Guest Blog by David Allison - Yes, But what are you trying to say?





As a deeply immature, incredibly provincial teenager, I’d imagine myself as a ‘serious’ writer. It would involve me sitting in a café wearing a polo neck and smoking Gauloises, staring into middle distance wracked with ennui and occasionally scribbling furious thoughts, possessed by the need to say something important.

Happily, the smoking ban and a modicum of self-respect have stopped me from pursuing this image, though I do own a couple of quite nifty polo necks. And of course, as it turned out, writing was nothing like this. It was both more mundane and much, much harder work than my silly, pretentious teenage notions would have had me believe.

There is one thing I got right, though, was that part about saying something. We don’t like to admit it because, in all honesty, it sounds laughably pompous. But there are already so many words, so many stories out there. Why would any of us bother if we didn’t think we had something to say?

My first original TV series, Boy Meets Girl, premiered 1st May on ITV. It was an incredibly exciting moment and the culmination of many years’ sweat and anguish. Watching it go out live, I was trying to work out how it came about, why it worked when other ideas hadn’t, all that kind of stuff.

What dawned on me is that I think that, in many of the scripts I’ve had in development that never made the grade, I was trying too hard to ‘say something’, to hammer home a point of view. But the thing is, your beliefs, your values, the things that anger or amuse or disappoint you – they all come out in your writing anyway. For me, Boy Meets Girl isn’t really about a daft idea about a man and woman swapping bodies. It’s about the growing class divide. But that wasn’t necessarily what I set out to write – it’s just what it ended up being.

☆ ☆ ☆ ☆ ☆ ☆ ☆

- Exercise task -
Carry on the guest blog post about wanting to say something through writing, picking up right after its last sentence.

☆ ☆ ☆ ☆ ☆ ☆ ☆

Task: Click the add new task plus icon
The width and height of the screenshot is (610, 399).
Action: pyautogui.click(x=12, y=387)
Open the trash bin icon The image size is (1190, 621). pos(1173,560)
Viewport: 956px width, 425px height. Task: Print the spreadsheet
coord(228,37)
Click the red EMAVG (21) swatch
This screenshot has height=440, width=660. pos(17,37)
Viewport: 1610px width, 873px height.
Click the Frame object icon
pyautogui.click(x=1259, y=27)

☆ ☆ ☆ ☆ ☆ ☆ ☆

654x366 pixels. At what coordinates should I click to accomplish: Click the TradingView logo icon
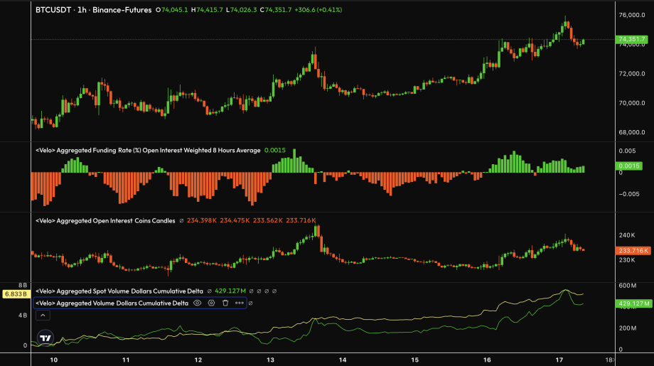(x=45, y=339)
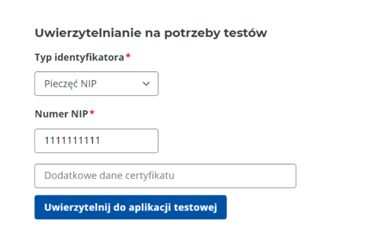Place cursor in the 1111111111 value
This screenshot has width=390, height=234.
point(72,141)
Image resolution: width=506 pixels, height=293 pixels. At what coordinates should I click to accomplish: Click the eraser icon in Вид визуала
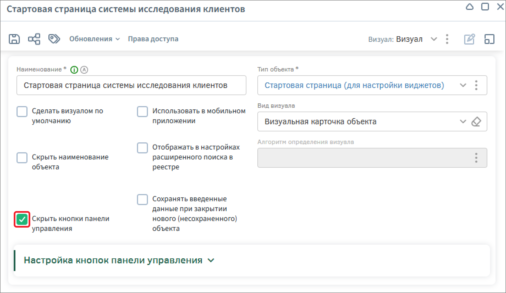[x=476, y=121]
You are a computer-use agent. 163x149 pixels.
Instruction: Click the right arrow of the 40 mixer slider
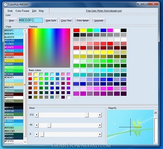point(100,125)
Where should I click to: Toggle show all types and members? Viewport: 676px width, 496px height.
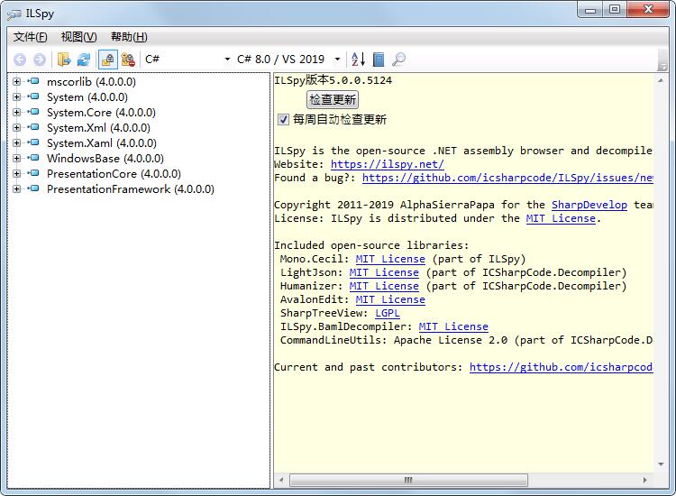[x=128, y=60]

☆ ☆ ☆ ☆ ☆ ☆ ☆

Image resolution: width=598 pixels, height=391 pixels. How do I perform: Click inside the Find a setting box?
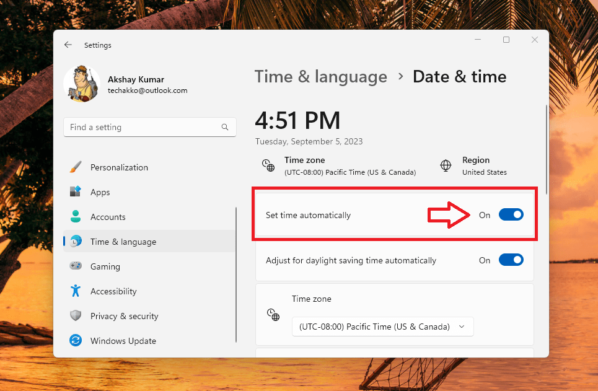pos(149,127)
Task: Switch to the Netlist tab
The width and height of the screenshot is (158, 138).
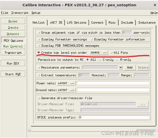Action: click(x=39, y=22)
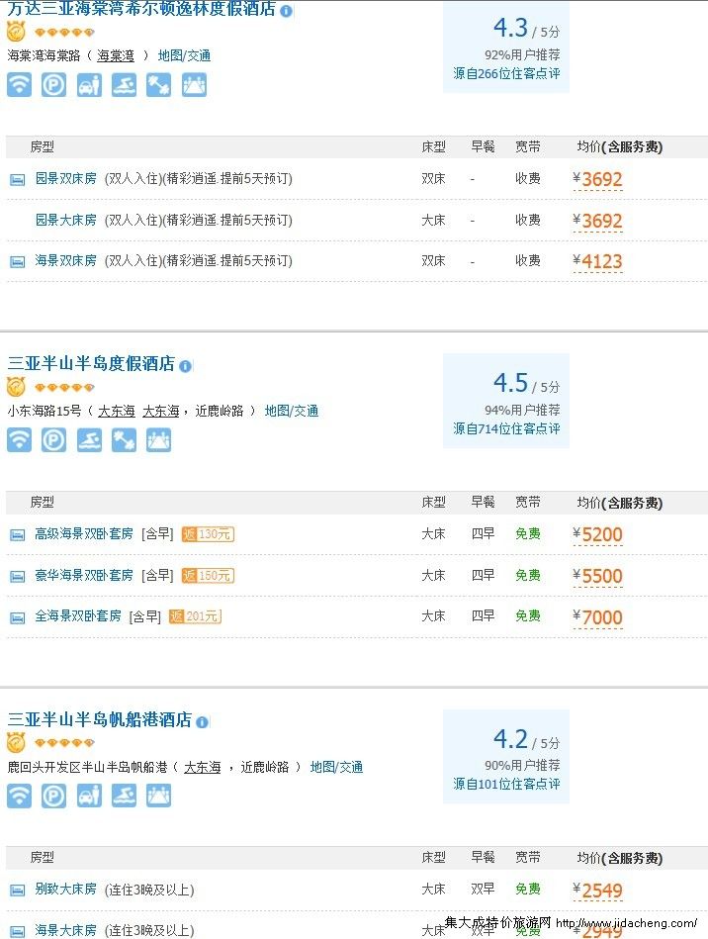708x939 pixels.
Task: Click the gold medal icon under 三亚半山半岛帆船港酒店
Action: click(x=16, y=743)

☆ ☆ ☆ ☆ ☆ ☆ ☆

- Response to this task -
Boy Meets Girl was initially an exercise in developing an idea just to see what happened. I wanted to see if I could have a crack at a rather pat, Hollywood genre but write it in a way that wasn’t just a host of the usual clichés. I didn’t think about what I was trying to ‘say’, but once the characters of Danny and Veronica came to life, it became clear that this was going to be less about gender than class – because their status in life was at least as different as their sex. And I suppose that class is just something I’m interested in and it was therefore natural it would come to the fore when I was developing the idea.

If I’d sat down and started to think about trying to develop an idea about class divisions, you bet I’d have come up with something dry, boring and impossible to pitch to commissioning executives! So I guess what I’m saying is – don’t worry about what you’re trying to say. Worry about the ideas, worry about your characters. Make your ideas bold and brave. Ensure your characters are real, live people not a mere mouthpiece for your opinions. The rest will follow, because it’s being written by you, and only you believe what you believe; only you look at the world through your eyes. And only you can say what you want to say. That’s why you became a writer, right?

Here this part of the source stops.